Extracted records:
------------------------------------------------------------

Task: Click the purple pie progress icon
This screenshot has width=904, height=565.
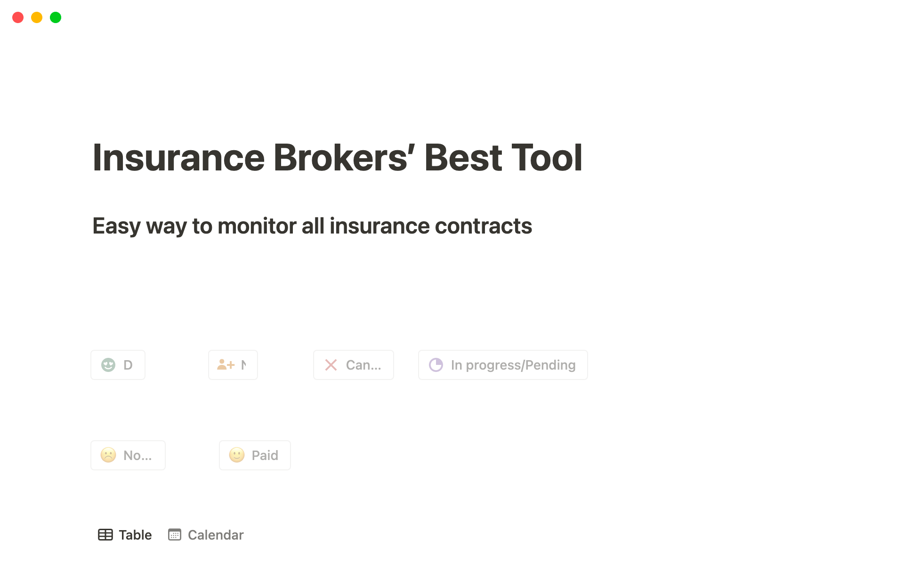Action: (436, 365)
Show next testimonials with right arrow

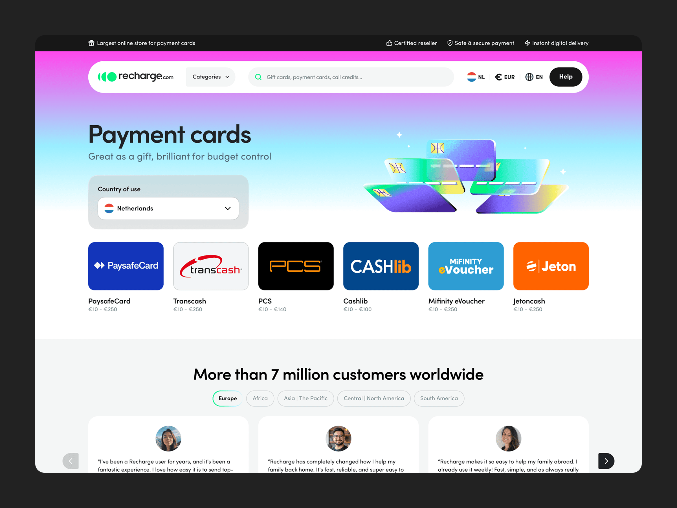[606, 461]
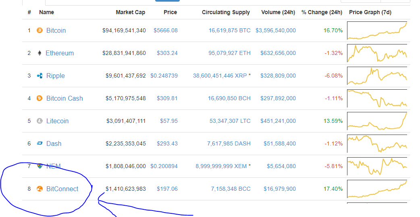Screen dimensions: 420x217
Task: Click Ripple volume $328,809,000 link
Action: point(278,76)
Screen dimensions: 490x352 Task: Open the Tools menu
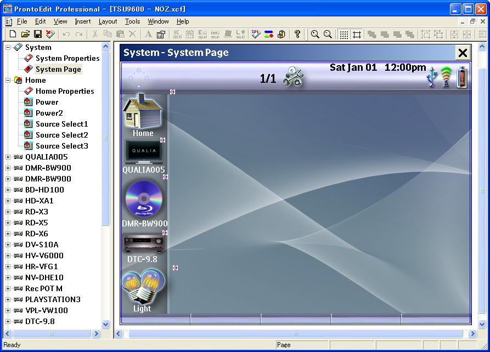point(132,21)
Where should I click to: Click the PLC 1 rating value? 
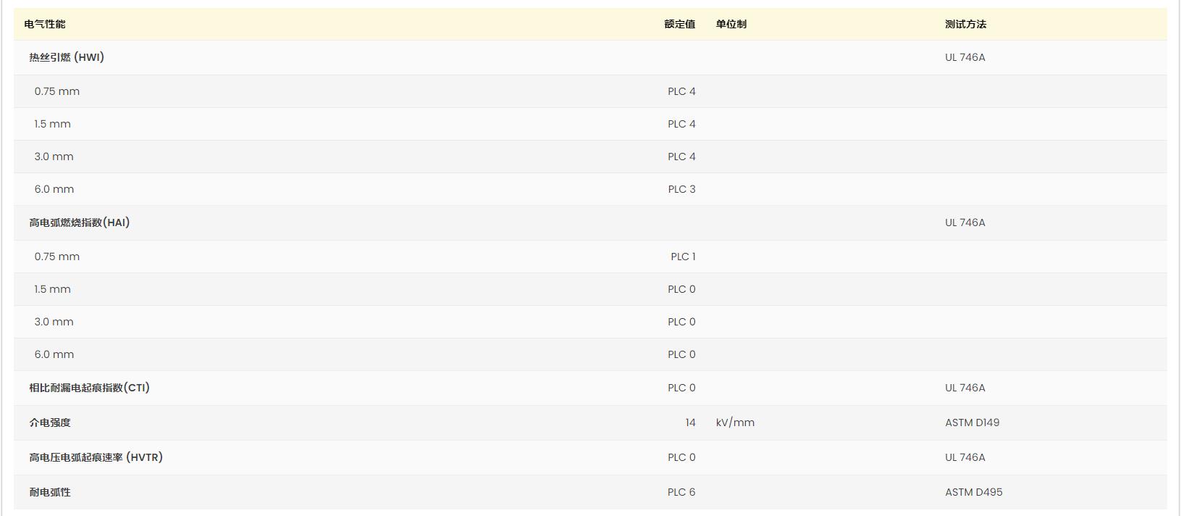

------------------------------------------------------------

Every line above is to be repeated exactly, but no picture is to appear in the copy.

Task: Click the purple pie progress icon
This screenshot has width=904, height=565.
Action: (436, 365)
Show next testimonials with right arrow

[606, 461]
Screen dimensions: 420x217
Task: Click Ripple volume $328,809,000 link
Action: point(278,76)
Screen dimensions: 490x352 Task: Open the Tools menu
point(132,21)
Where should I click to: Click the PLC 1 rating value? 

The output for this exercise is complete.